#### WHAT IS BEING ASKED:
Gather each line containing the string "Teen" from these entries.

────

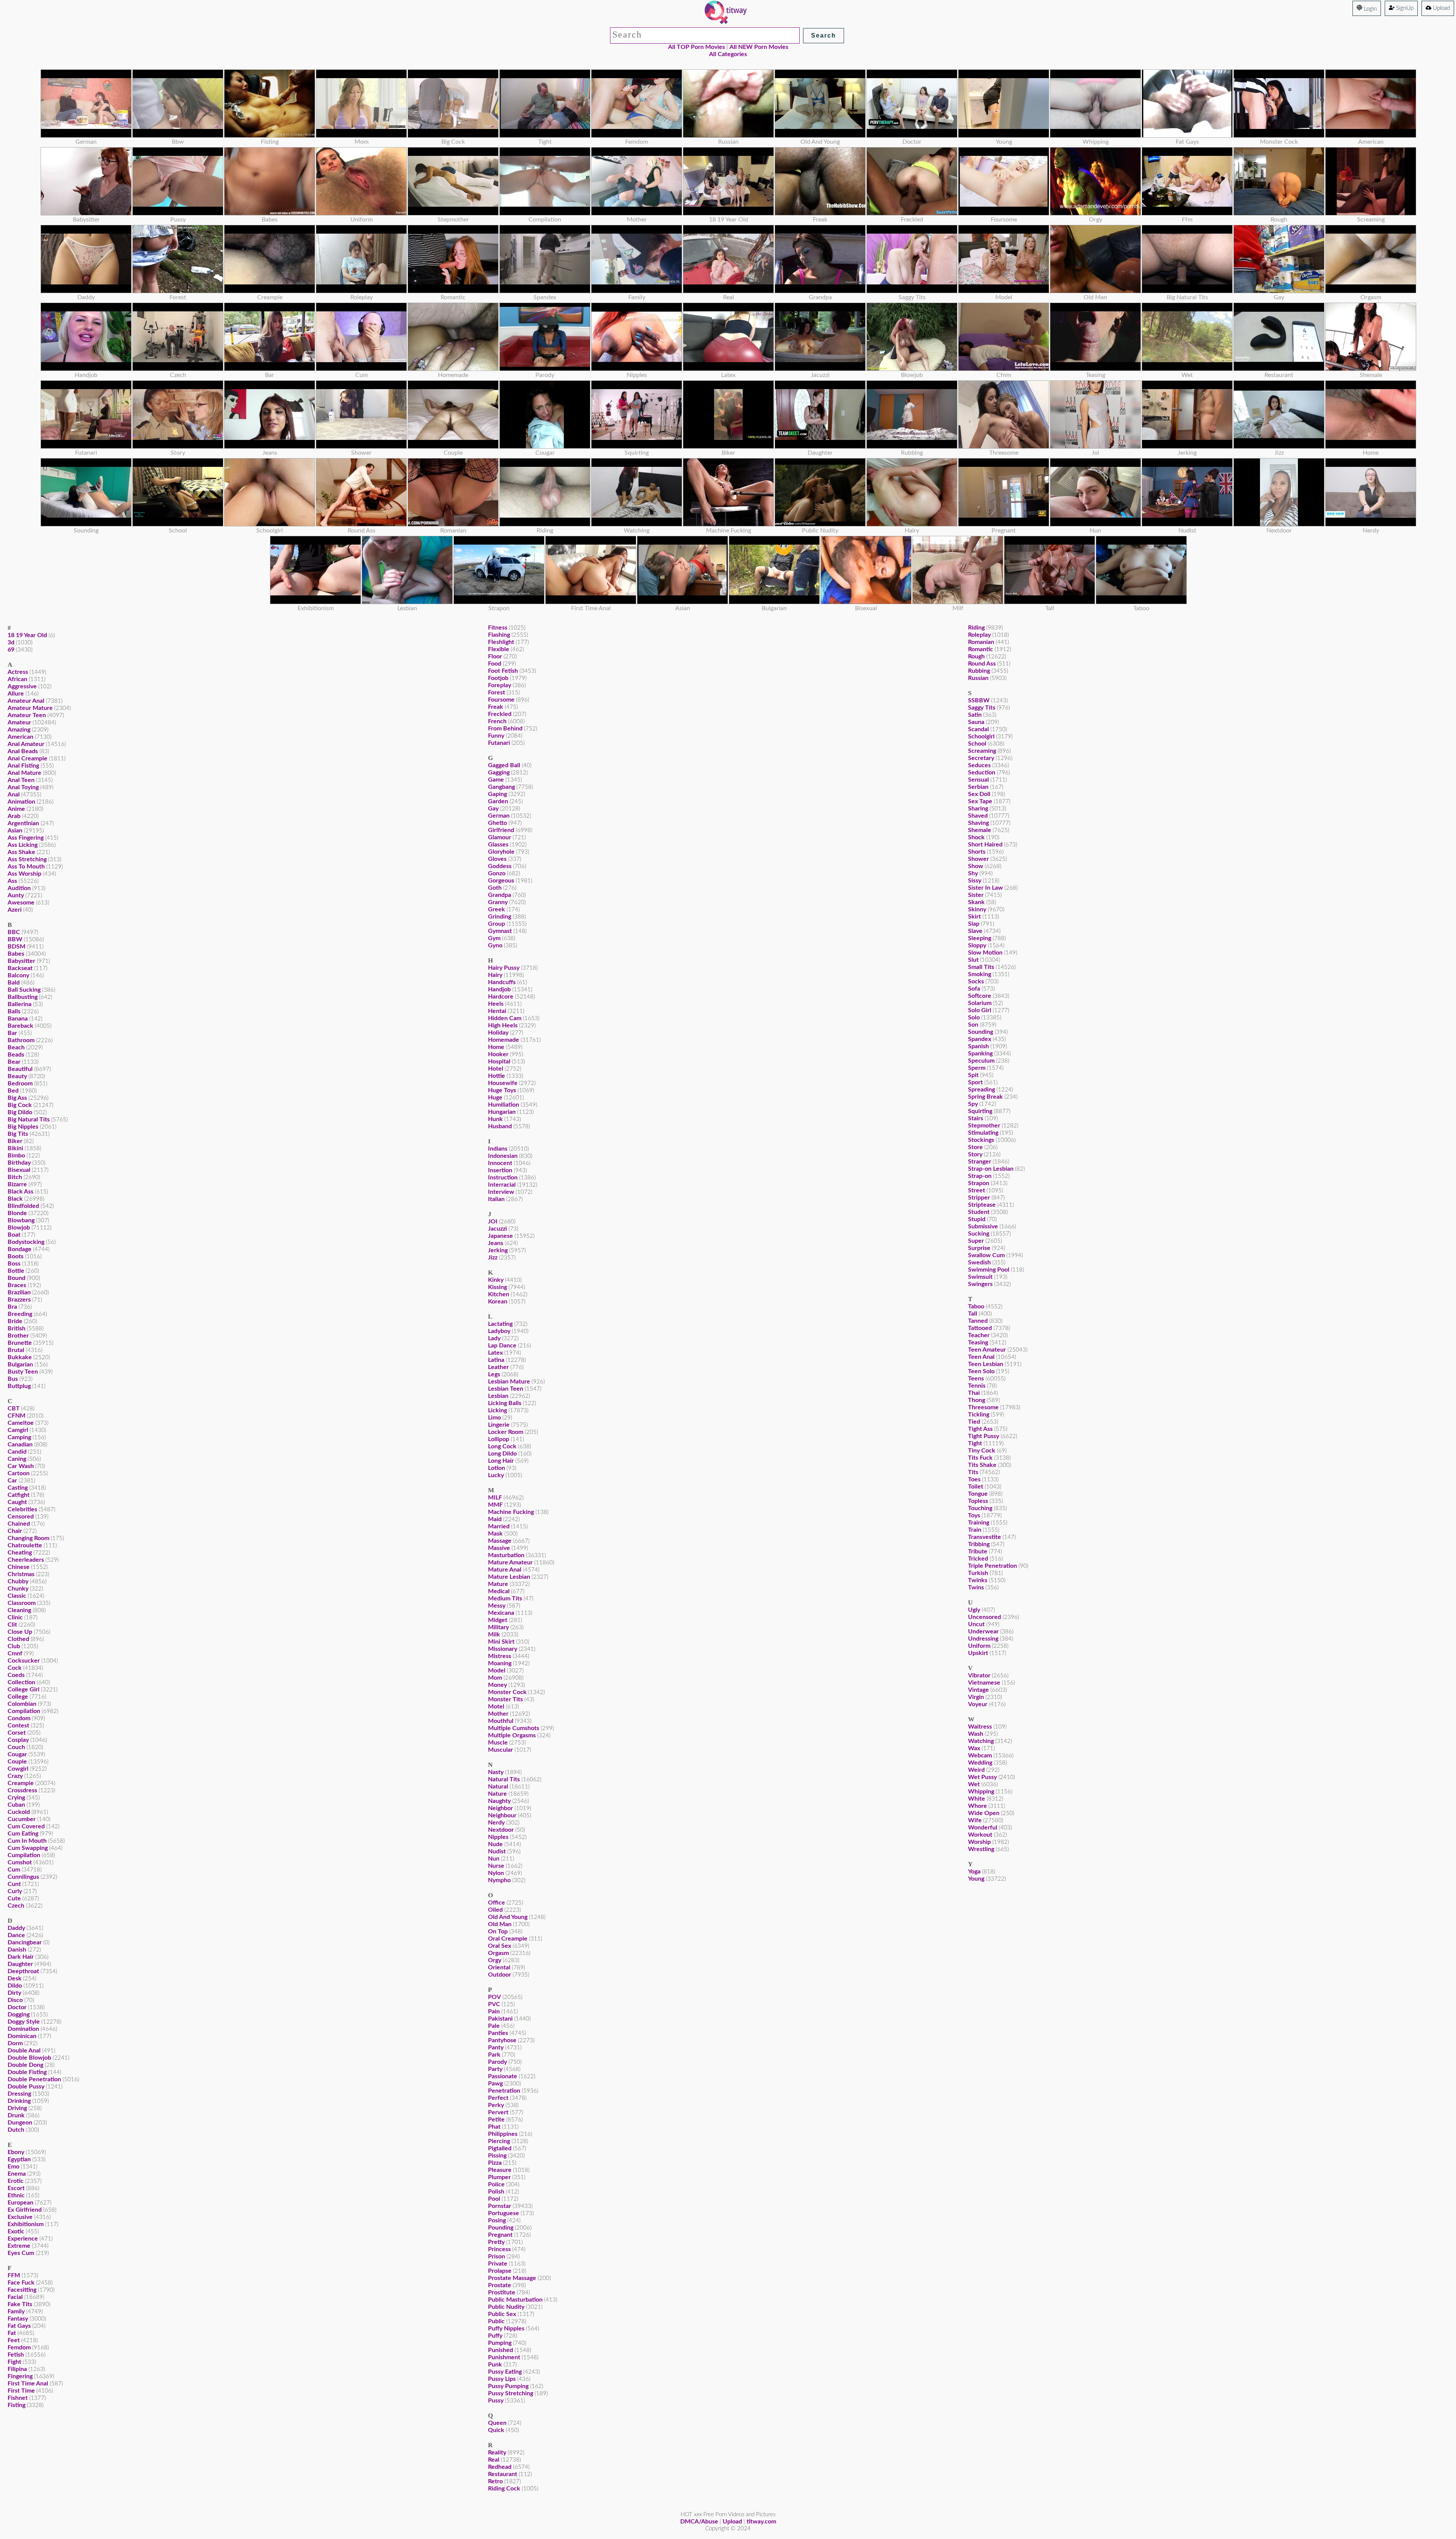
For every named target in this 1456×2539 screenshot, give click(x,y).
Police (496, 2184)
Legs (494, 1374)
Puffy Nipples (506, 2328)
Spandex (979, 1039)
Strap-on (980, 1176)
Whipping (981, 1791)
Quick (496, 2430)
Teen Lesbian (985, 1364)
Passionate (502, 2076)
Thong (976, 1400)
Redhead (499, 2467)
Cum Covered (26, 1826)
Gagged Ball (504, 765)
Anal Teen (21, 780)
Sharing (978, 809)
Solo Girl (979, 1010)
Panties (498, 2033)
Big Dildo (20, 1112)
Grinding (499, 917)
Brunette (20, 1343)
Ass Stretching (27, 859)
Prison (496, 2256)
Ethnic (16, 2195)
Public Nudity (506, 2307)
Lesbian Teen (505, 1389)
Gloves (497, 859)
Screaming (982, 751)
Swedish (979, 1262)
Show (975, 866)
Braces (17, 1285)
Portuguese (503, 2213)
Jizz (492, 1258)
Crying (16, 1798)
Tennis (976, 1386)
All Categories (728, 54)
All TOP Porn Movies (696, 47)
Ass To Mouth (26, 867)
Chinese (19, 1567)
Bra (12, 1307)
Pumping (499, 2343)
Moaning (499, 1663)
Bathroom (21, 1040)
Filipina (17, 2369)
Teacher (979, 1335)
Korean (497, 1302)
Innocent (500, 1163)
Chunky (18, 1589)
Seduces (979, 765)
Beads (16, 1055)
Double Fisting (27, 2072)
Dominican (22, 2036)
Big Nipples (23, 1127)
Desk (15, 1978)
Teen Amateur (987, 1350)
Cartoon (19, 1473)
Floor (495, 656)
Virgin (976, 1697)
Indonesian (503, 1156)
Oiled (495, 1910)
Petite (496, 2120)
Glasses (498, 845)
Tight (975, 1443)
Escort (16, 2188)
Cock (15, 1668)
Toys (974, 1515)
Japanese (500, 1236)
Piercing (499, 2141)
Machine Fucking (511, 1512)
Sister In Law (985, 888)
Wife (975, 1820)
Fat (12, 2333)
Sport (975, 1082)
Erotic (16, 2181)
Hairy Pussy (503, 968)
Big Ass (17, 1098)
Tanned (978, 1321)
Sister (976, 895)
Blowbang (21, 1220)
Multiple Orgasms (512, 1735)
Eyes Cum (21, 2253)
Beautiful (20, 1069)
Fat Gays (19, 2326)
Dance (16, 1935)
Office (496, 1903)
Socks (976, 981)
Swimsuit (980, 1277)
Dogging (19, 2014)
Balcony (18, 975)
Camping (19, 1437)
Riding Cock (504, 2489)
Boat (14, 1235)
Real (493, 2460)
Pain (494, 2011)
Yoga (974, 1872)
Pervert (498, 2112)
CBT (14, 1408)
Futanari (499, 743)
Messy (496, 1606)
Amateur (19, 722)
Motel (496, 1707)
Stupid (976, 1219)
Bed (13, 1091)
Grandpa (499, 895)
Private (497, 2264)
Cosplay (18, 1740)
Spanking (980, 1053)
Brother (18, 1336)
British (16, 1328)
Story (975, 1154)
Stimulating (983, 1133)
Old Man (499, 1924)
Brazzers (19, 1300)
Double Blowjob (29, 2058)
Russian (978, 678)
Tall (972, 1314)
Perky (496, 2105)
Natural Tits (504, 1779)
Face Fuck (21, 2283)
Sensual (978, 780)
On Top (498, 1931)
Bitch (15, 1177)
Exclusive (20, 2217)
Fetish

────

#### RESPONSE TO THE EXERCISE:
Teen Lesbian (985, 1364)
Anal Teen (21, 780)
Lesbian Teen (505, 1389)
Teen Amateur (987, 1350)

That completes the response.